▶ Goal of the exercise: Go line by line through the data below, counting each one that has "value", and give the final count only.

=== Begin Enclosure ===

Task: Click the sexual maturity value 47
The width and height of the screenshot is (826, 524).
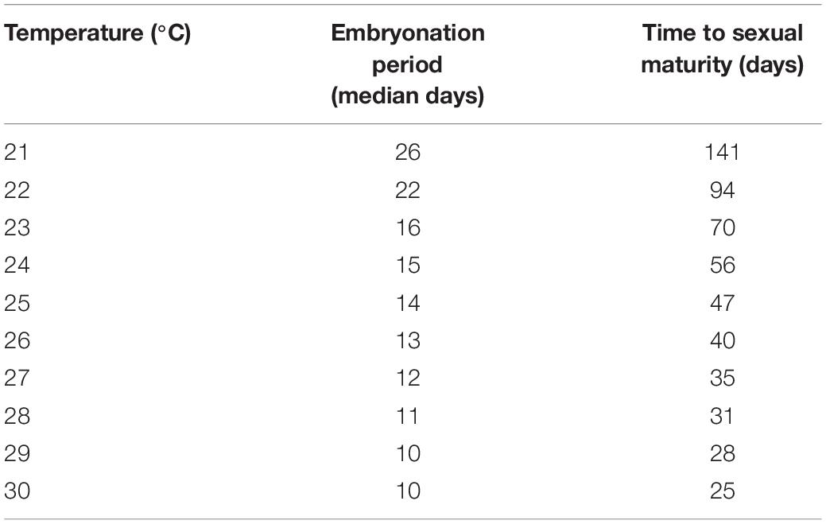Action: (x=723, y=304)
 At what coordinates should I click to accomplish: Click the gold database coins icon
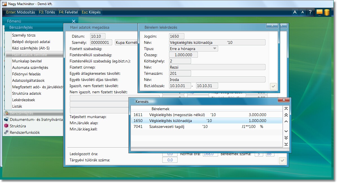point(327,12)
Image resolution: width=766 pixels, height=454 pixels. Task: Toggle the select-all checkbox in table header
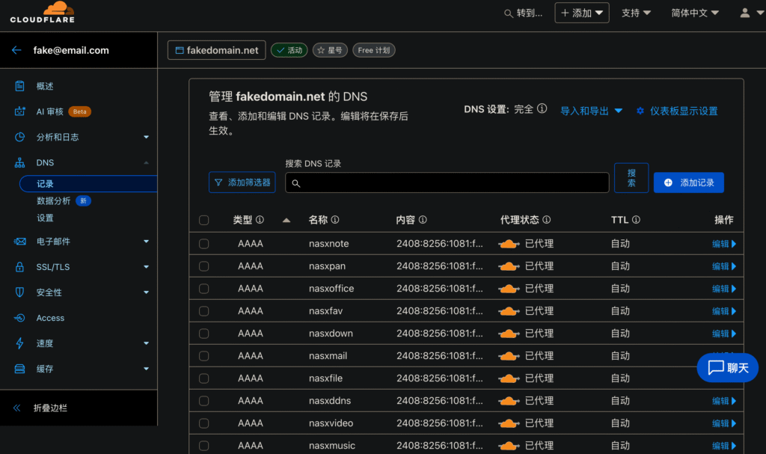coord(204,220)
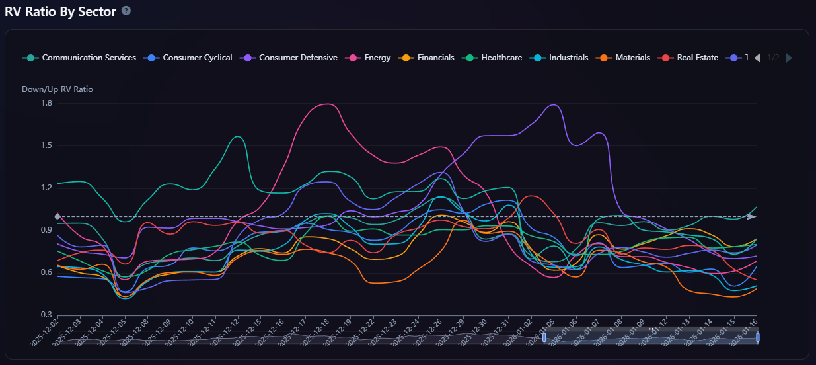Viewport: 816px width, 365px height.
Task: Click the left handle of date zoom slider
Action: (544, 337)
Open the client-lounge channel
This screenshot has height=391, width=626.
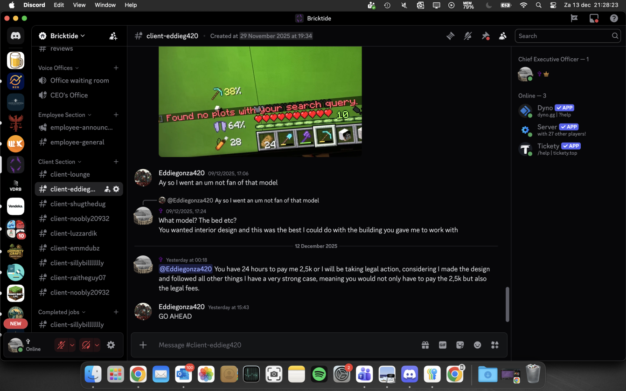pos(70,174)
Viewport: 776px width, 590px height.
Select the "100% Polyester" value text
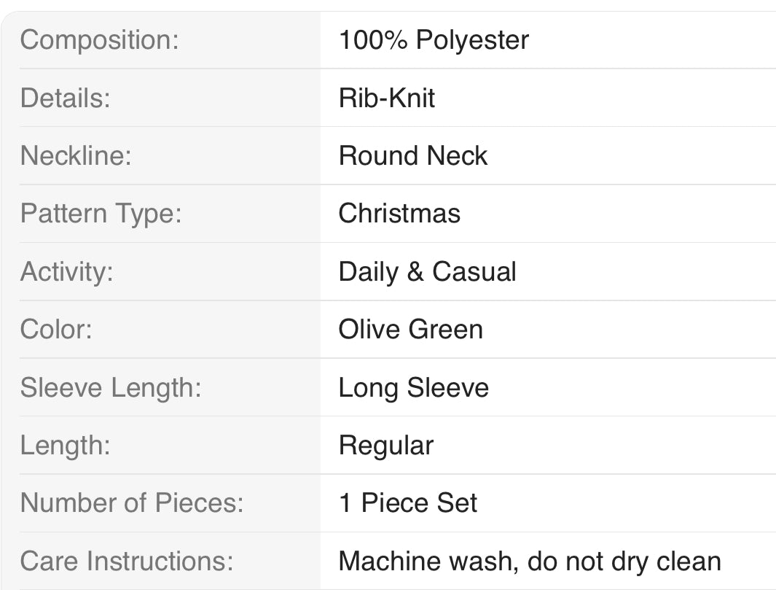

=== End Enclosure ===
=== Begin Enclosure ===

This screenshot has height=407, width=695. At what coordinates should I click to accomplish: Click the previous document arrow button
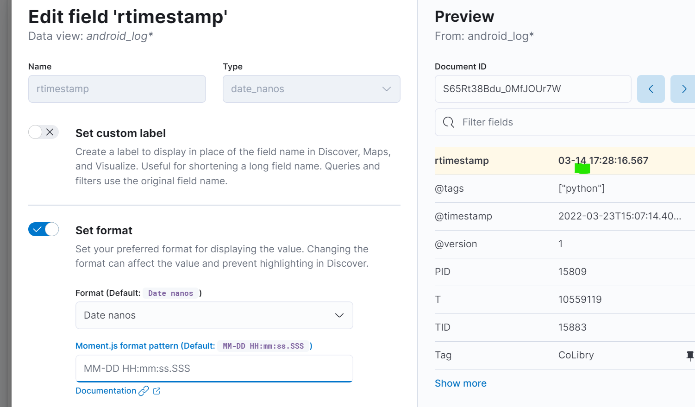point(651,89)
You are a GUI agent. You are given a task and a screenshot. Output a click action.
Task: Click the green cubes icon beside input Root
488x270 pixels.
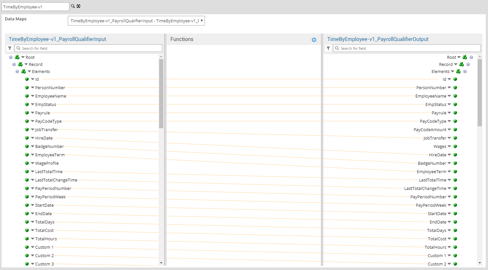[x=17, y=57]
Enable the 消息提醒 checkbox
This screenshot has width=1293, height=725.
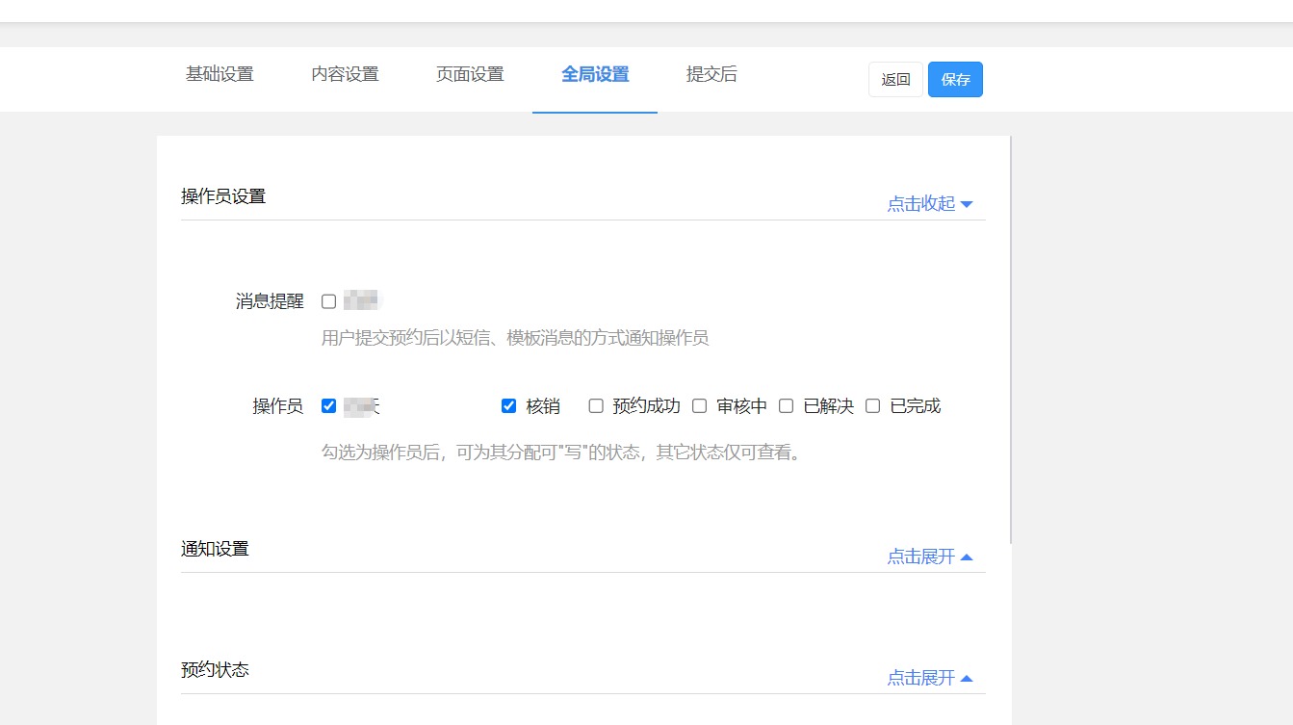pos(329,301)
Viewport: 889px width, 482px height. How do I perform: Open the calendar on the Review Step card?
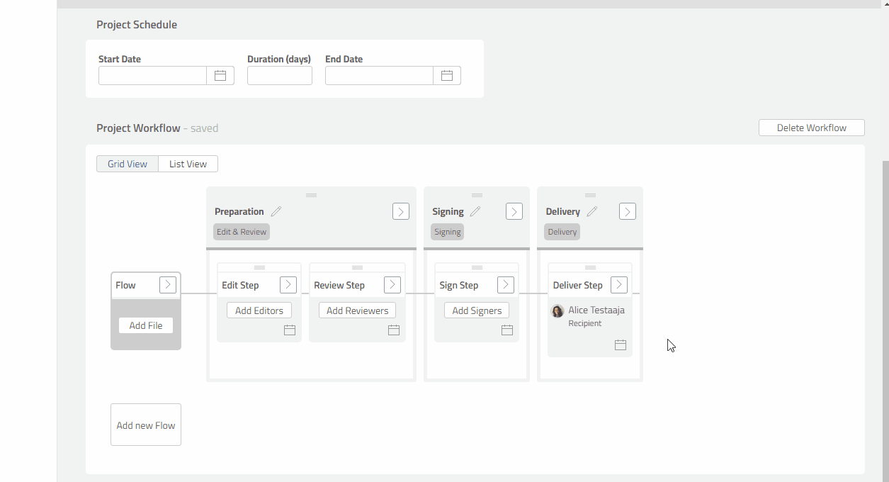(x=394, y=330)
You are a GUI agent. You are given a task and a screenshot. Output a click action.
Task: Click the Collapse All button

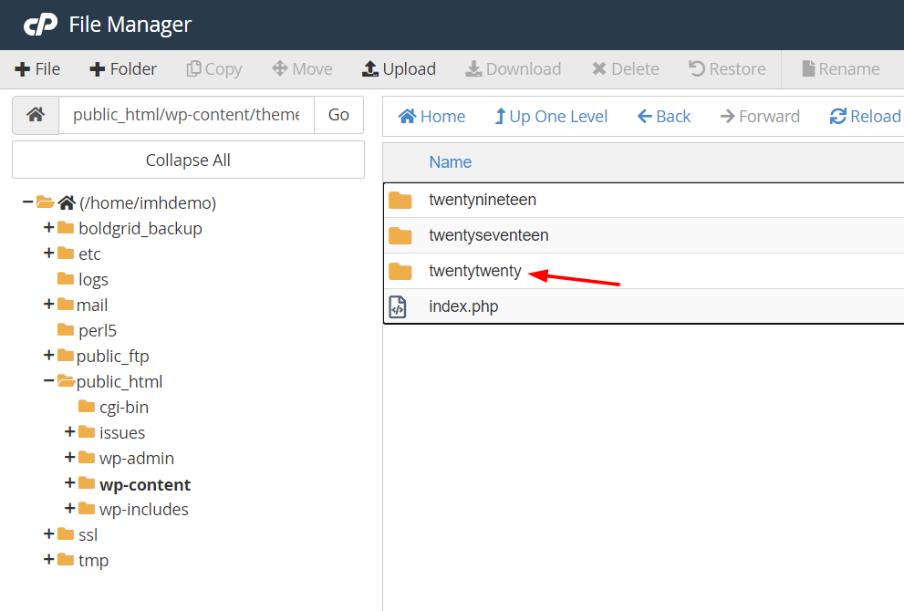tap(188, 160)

=== End Enclosure ===
=== Begin Enclosure ===

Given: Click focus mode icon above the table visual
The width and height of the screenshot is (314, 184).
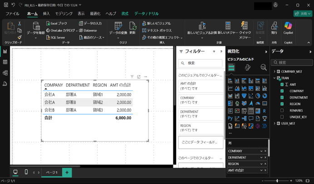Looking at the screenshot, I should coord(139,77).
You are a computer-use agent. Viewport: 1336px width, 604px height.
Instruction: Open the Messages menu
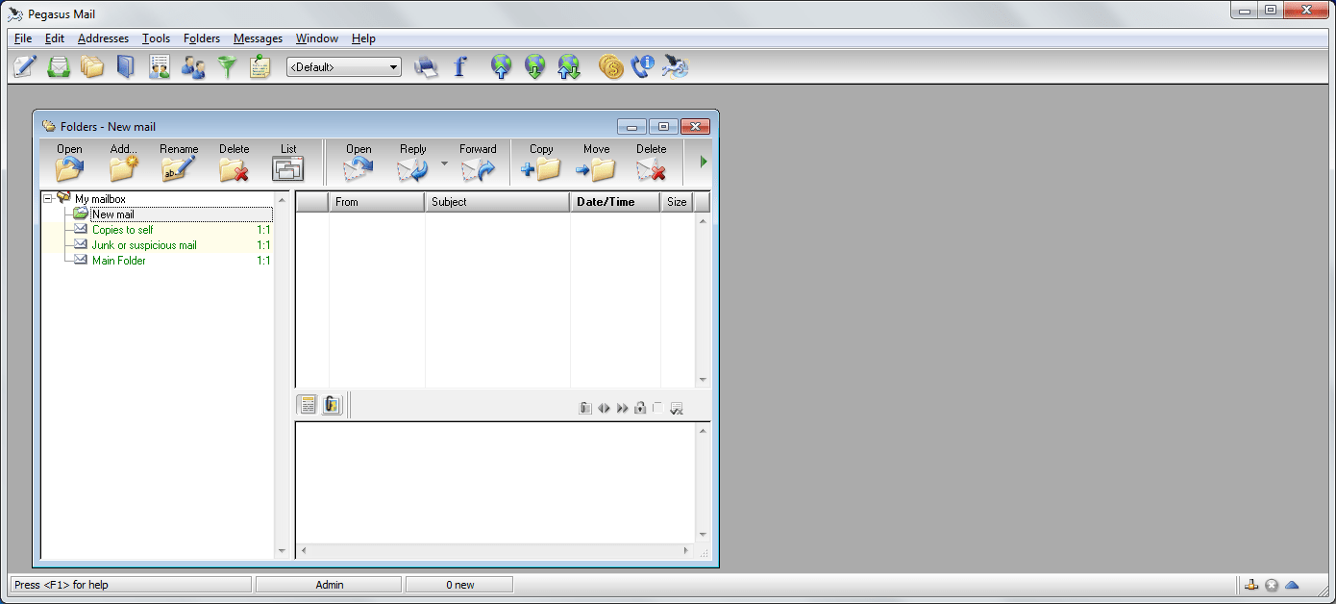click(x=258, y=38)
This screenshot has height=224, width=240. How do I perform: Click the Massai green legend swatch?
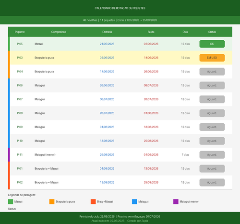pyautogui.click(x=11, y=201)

=== End Enclosure ===

▶ Output of the exercise: 2